Confirming Brett Kavanaugh was the best outcome at the end of a hellish decision-tree that left the country with no ideal option. Reasonable people may differ on that. But what seems more obvious: It’s all going to get worse. Because everyone is taking the wrong lessons from the Kavanaugh debacle.

Goldberg’s lesson is, roughly, that politics is nasty and now it’s going to get even nastier. But that’s not the right lesson either. The right lesson is that the Supreme Court is just too damn powerful. That’s why everyone goes nuts over it.

Consider. Neither Congress nor the states can pass laws that outlaw abortion. The Supreme Court won’t let them. Likewise, Congress has tried to pass various forms of campaign finance reform for more than 40 years, but every time the Supreme Court steps in to hobble it. Gay marriage is the law of the land because the Supreme Court says so. Congress tried to renew the Voting Rights Act, but the Supreme Court killed it—almost literally for no reason except that they were tired of it. Cities can no longer regulate handguns because after 200 years of silence, the Supreme Court suddenly decided it didn’t want cities to regulate handguns. They’ve wiped out affirmative action; prohibited states from banning interracial marriage; restricted police interrogation by insisting on the presence of counsel; banned prayer in public schools; elected a president in 2000; ruled that schools don’t need to be equally funded; and are almost certainly about to embark on a long line of rulings favoring corporations and restricting the regulatory power of the EPA and other agencies.

Some of these are decisions you probably like. Some you don’t. More to the point, though, is that I could go on and on with examples like these. Now considering all that, which would you say is more powerful: one Supreme Court justice out of nine or one senator out of 100? The question answers itself.

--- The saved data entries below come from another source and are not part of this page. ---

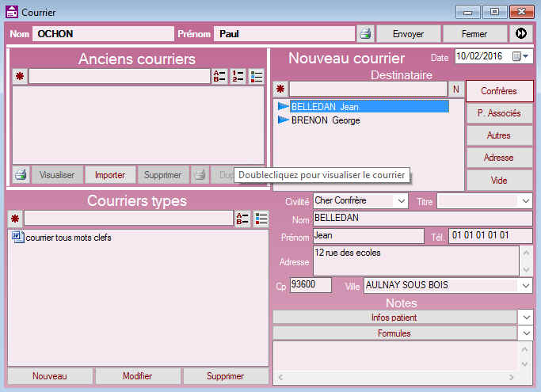Click alphabetical sort icon in Courriers types

pyautogui.click(x=242, y=219)
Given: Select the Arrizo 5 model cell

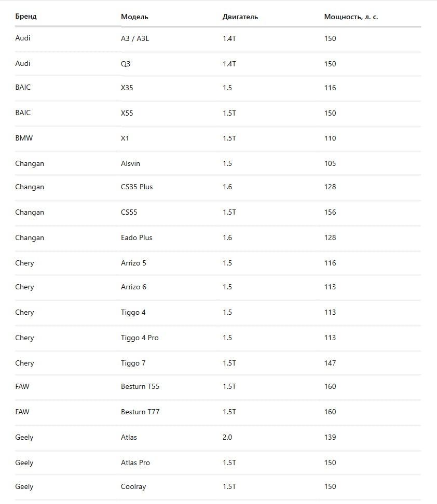Looking at the screenshot, I should [x=133, y=263].
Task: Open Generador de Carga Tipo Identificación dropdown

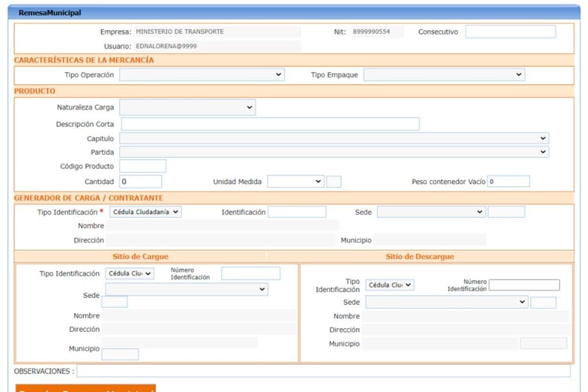Action: pyautogui.click(x=145, y=212)
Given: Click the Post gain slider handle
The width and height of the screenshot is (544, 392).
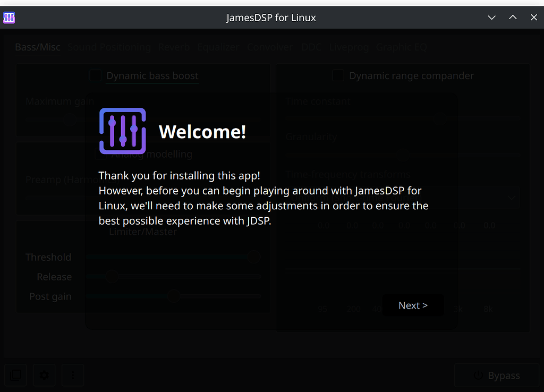Looking at the screenshot, I should click(174, 296).
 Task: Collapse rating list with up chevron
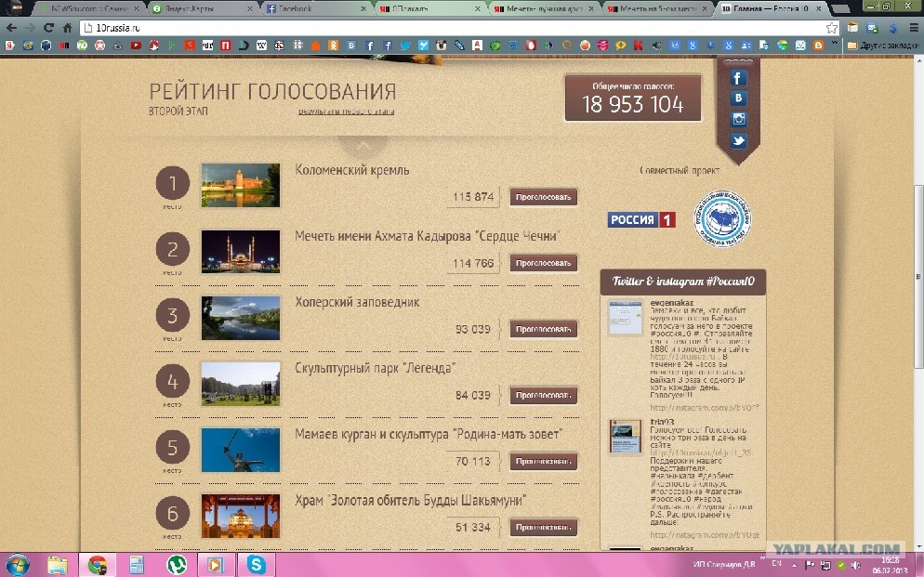point(363,146)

When did the Supreme Court become the most powerful branch of government? During the New Deal, maybe. Certainly the Warren Court cemented its power. And the past couple of decades have made its ultimate power beyond any real question. Does anyone doubt, for example, that the court could, if it felt like it, declare adequate medical care a constitutional right of all US residents and force the federal government to make Medicare (or some similar substitute) available to all? Maybe that sounds crazy to you since the current makeup of the court is more likely to do just the opposite, but if gay marriage can become a right overnight, why not health care?

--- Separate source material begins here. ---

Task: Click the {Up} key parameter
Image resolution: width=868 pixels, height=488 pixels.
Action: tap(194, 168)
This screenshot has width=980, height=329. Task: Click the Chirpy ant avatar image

I’m not sure what the answer is here, but it has nothing to do with lifetime tenure of Supreme Court justices. It does have something to do with Congress’s habit of passing vague laws that are wide open for multiple interpretations. Mostly, though, it has to do with the Supreme Court simply deciding that it has a whole lot of authority, and the Constitution providing no real recourse for the other branches of government to do anything about it. As a result, confirming Supreme Court justices is by far the most important thing Congress does, and that’s especially true in a highly polarized era like ours where passing even routine legislation is all but impossible. Until that changes, Supreme Court openings that change the balance of the court are going to remain the nastiest fights in all of American politics.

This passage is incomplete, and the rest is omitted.